Larger-scale projects

(Julia) Fast, “Robust,” and Approximately Correct (FRAC) Demand Estimation

Description: I have written a first version of a Julia package to estimate mixed logit demand models (e.g. BLP) via the approximate method developed by Salanie and Wolak (2019). This method provides estimates of workhorse IO demand models orders of magnitude faster than standard estimation methods. The code is posted to Github here, and the repository contains instructions for installation and use.

(Matlab/Julia) Nonparametric Demand Estimation

Julia Description: I am currently writing a Julia package called NPDemand.jl, hosted on Github here, which estimates structural demand functions nonparametrically following Compiani (2020). The current code can select the strongest substitutes for each product and divide products into (potentially overlapping) subgroups of strong substitutes following these selection patterns. It can then estimate demand on each subgroup and calculate price elasticities at realized or counterfactual prices.

Matlab Description: This is my Matlab implementation of the nonparametric demand estimator developed by Giovanni Compiani. The code estimates demand and calculates price elasticities. The zip file includes README.pdf, which explains how my implementation differs from the code Giovanni has written himself (posted on his website). This file is written under the assumption that the reader has read Compiani 2019 in detail. This Matlab implementation is being replaced by the Julia package above.

(Stata) Dynamic Panel Estimation with a Nonlinear Markov Process

Description: This repository contains a simple example of the estimator I introduce in my working paper “Estimating Productivity and Markups Under Imperfect Competition.” The file cobbDouglasExample.do simulates a dynamic panel model analogous to standard production function data with endogenous inputs and a productivity shock which evolves according to a quadratic first-order Markov process. _panelpf.ado contains programs to estimate the production function and Markov process parameters from this data.

Smaller-scale (Gists, single-file examples)

(Julia) FKRB estimator for mixed logit demand

Description: This is a gist where I simulate mixed logit data and apply a simple implementation of the Fox, Kim, Ryan, Bajari (2011), using a non-negative elastic net improvement introduced by Heiss et. al (2019). The code was written with eventual packaging in mind, so it includes many un-used options and more structure than is necessary for a single implementation. Hopefully it demonstrates the structure well enough for others to implement more complicated versions.

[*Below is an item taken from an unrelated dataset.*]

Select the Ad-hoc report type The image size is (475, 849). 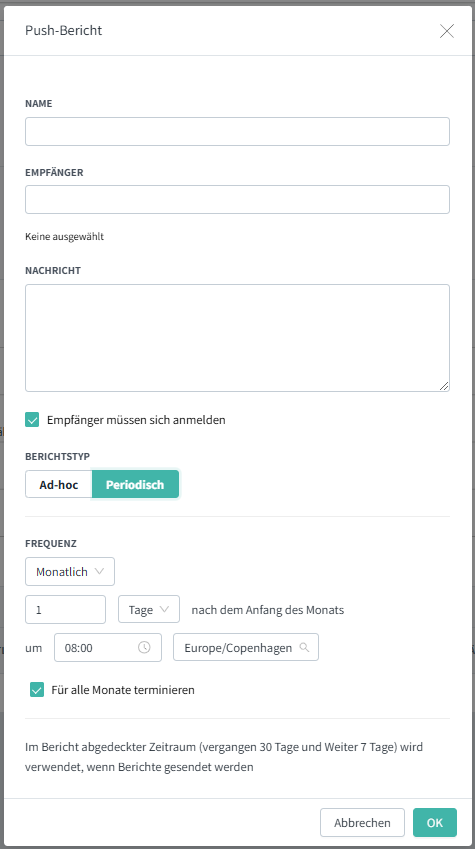(x=58, y=484)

(Julia) Turing.jl examples

Description: Just for fun, I tried my hand at two exercises in Bayesian modeling/estimation using Turing.jl and posted both as Gists. The first is a simple implementation of linear Bayesian IV regression, and the second is a longer file in which I tried to build up to estimating BLP via MCMC. The file includes a few different iterations of demand estimation with market-level data, starting with a logit model with measurement error and building up to BLP. Either or both may have errors and may be updated if I find good uses for applying this code that requires full testing.